PSAFE: A semi-analytical finite element formulation for spatially periodic structural systems

Abstract

In this article, we present a semi-analytical finite element (SAFE) scheme that enables modeling spatially periodic structural systems. This represents a fundamental extension of the existing SAFE methods, which strictly require translational invariance along the wave propagation direction. Specifically, we develop a formulation that considers viscoelastic plates equipped with regularly spaced resonant structures under plane-strain conditions. Our approach involves (i) imposing Bloch conditions on the unknown displacement field within the plate, (ii) discretizing only the plate’s cross-section, and (iii) modeling the resonant structures as periodic mechanical impedances.
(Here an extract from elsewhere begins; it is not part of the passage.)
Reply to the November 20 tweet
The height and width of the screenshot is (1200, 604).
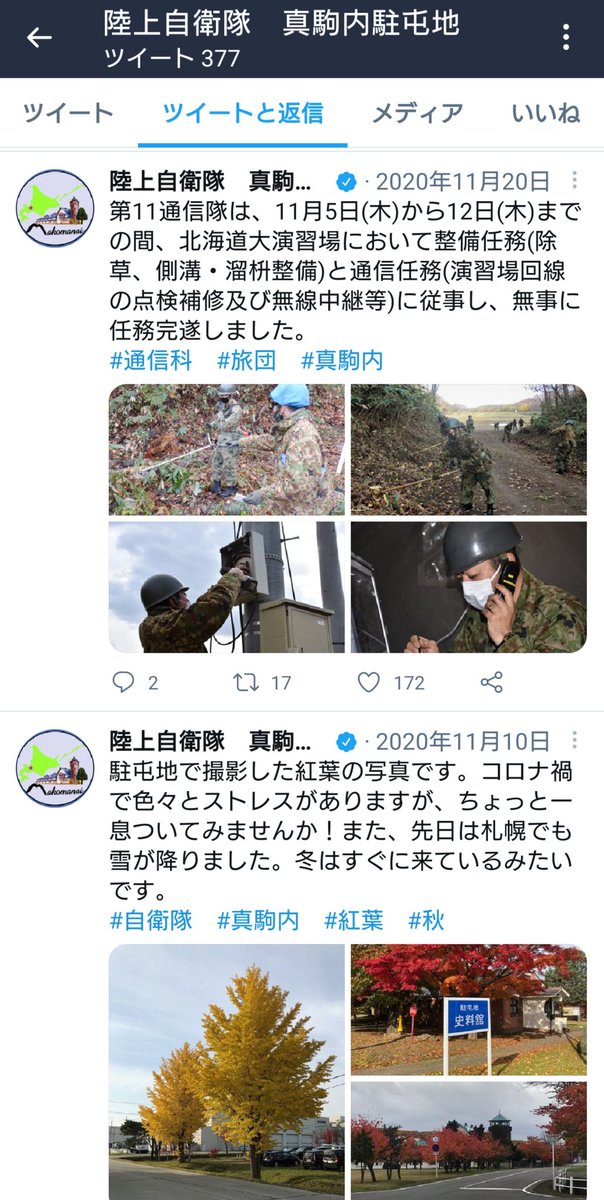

This effectively transforms the problem into Fourier space, where the geometrical coordinates are replaced by their Fourier series expansion counterparts. As a result, we obtain an infinite set of coupled equations governing the plate’s dispersion relations, each of which corresponding to a specific Fourier coefficient and containing an infinite number of terms associated with the periodic resonant structures. To solve this problem numerically, we truncate the infinite series to a finite number of terms and then recast the system into a linearized eigenvalue problem. By means of two case studies, we show that accurate results can be achieved even with low truncation orders, and that the accuracy can be refined by increasing the system’s dimensionality, though at the cost of higher computational expense.